The IOC's experience in the Pacific shows that maintenance of a specialised regional system often lapses over time and disappears from the list of government priorities. In 2004, for example, three of the six seafloor pressure sensors in the Pacific system were out of commission.
This is why UNESCO advocates the creation of a global ocean observation system, covering the planet as a whole and offering a whole range of oceanographic services to scientists, governments and the private sector. These services would include other climate-related hazards such as storm surges and cyclones, which are much more frequent than tsunamis and just as deadly, as evidenced by the 500,000 deaths caused in Bangladesh in 1970 and 1990.
Apart from the science and technology, disaster prevention also requires preparing people at local level. They must be educated and informed so as to be alert to tsunamis and other major hazards and to know what to do in the event of a warning being issued.
There is surely no better illustration of this than the case of the young British girl who, remembering what she had been taught in a geography lesson on tsunamis, was able to save the lives of hundreds of people on a bach in Thailand in the face of the retreating sea; or that of the native inhabitants of islands in Thailand and Indonesia who were able to save thousands of people thanks to legends deriving from their oral tradition.
Contingency planning also concerns the human environment: identifying risk areas, designating or developing evacuation zones and, above all, prescribing the construction of earthquake-resistant buildings and refusing permission to build on dangerous sites. In January 2005, the World Conference on Disaster Reduction held in Kobe (Japan) recommended that critical sites such as schools, hospitals, communication and transport lifelines, power stations and heritage sites should be protected.
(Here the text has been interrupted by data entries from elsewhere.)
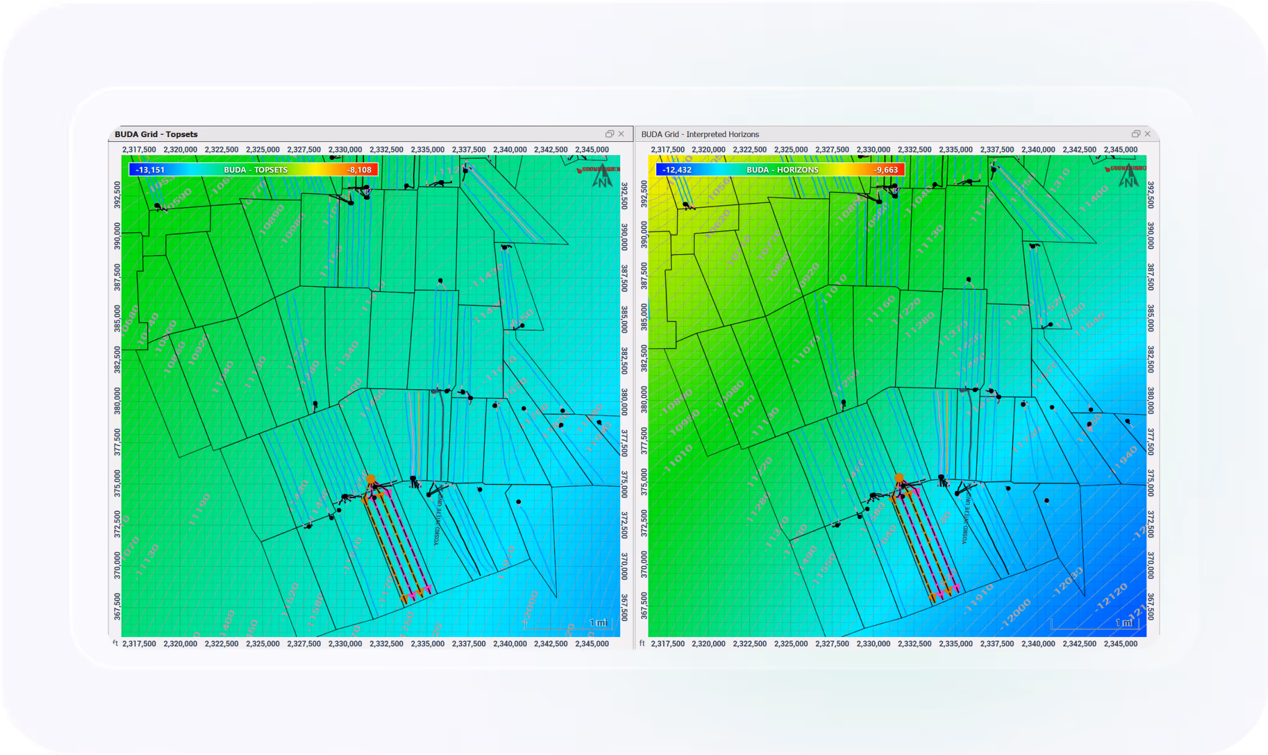This screenshot has width=1268, height=755.
Task: Select the orange well pad marker in Topsets map
Action: (371, 479)
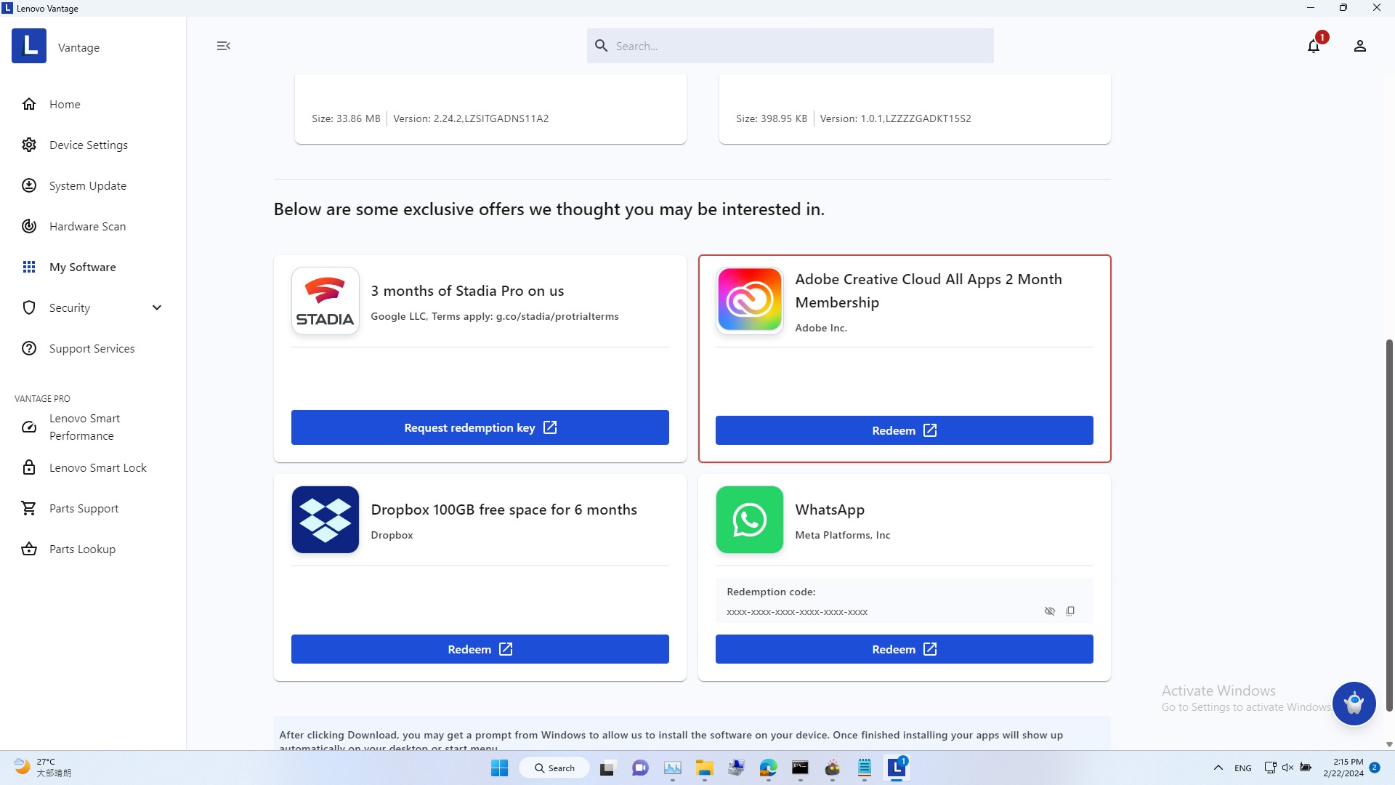Redeem the Adobe Creative Cloud offer
This screenshot has width=1395, height=785.
(904, 430)
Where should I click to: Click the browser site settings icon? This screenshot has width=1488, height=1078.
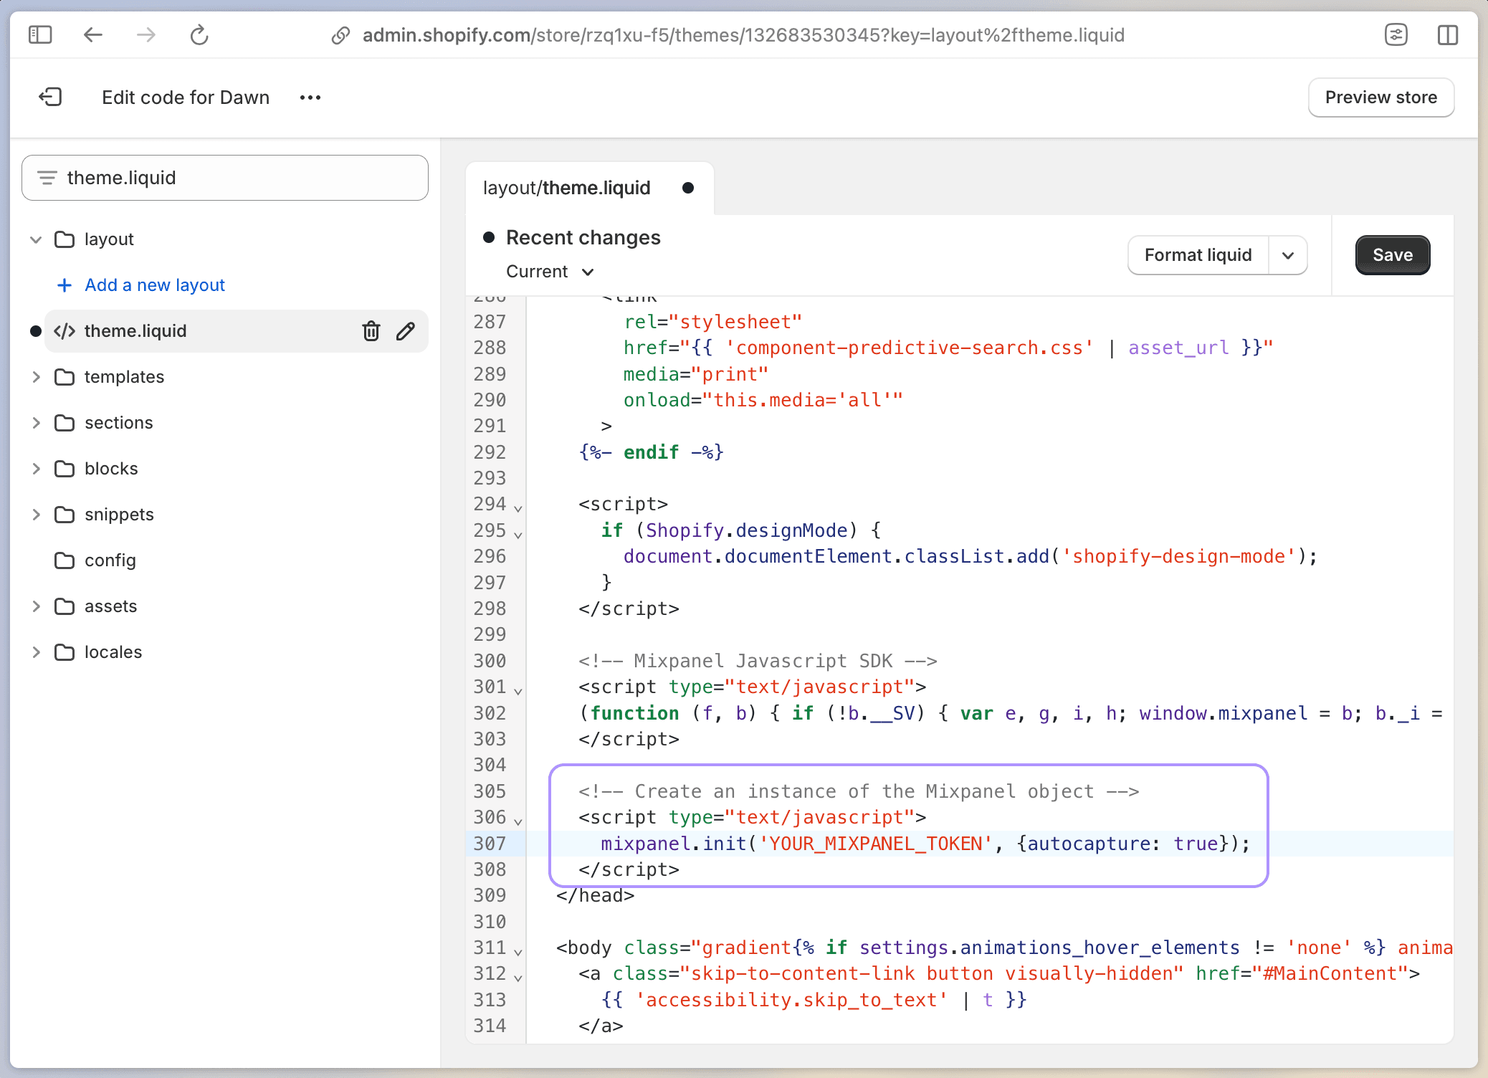(1396, 34)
Finally, nothing will be possible without a constant exchange of knowledge and information between the authorities, local communities and scientists. The concern for such a dialogue prompted UNESCO to devote a recent session of its 21st Century Talks to the topic: "Tsunamis: foresight and prevention". Organised by Jérôme Bindé, this international meeting brought together two world-renowned geophysicists, the former French minister Claude Allègre and Emile K Okal, together with Patricio Bernal, executive secretary of the IOC responsible for the global oceanographic programme.
A new social contract between science and governance is necessary if decision-makers are to act other than as blind pilots with scientists as their lucid but impotent passengers. For it is essential that leaders should be clear-sighted and that science should possess the necessary leverage, if, in keeping with Archimedes, it intends to move the world.
* The writer is the director general of UNESCO.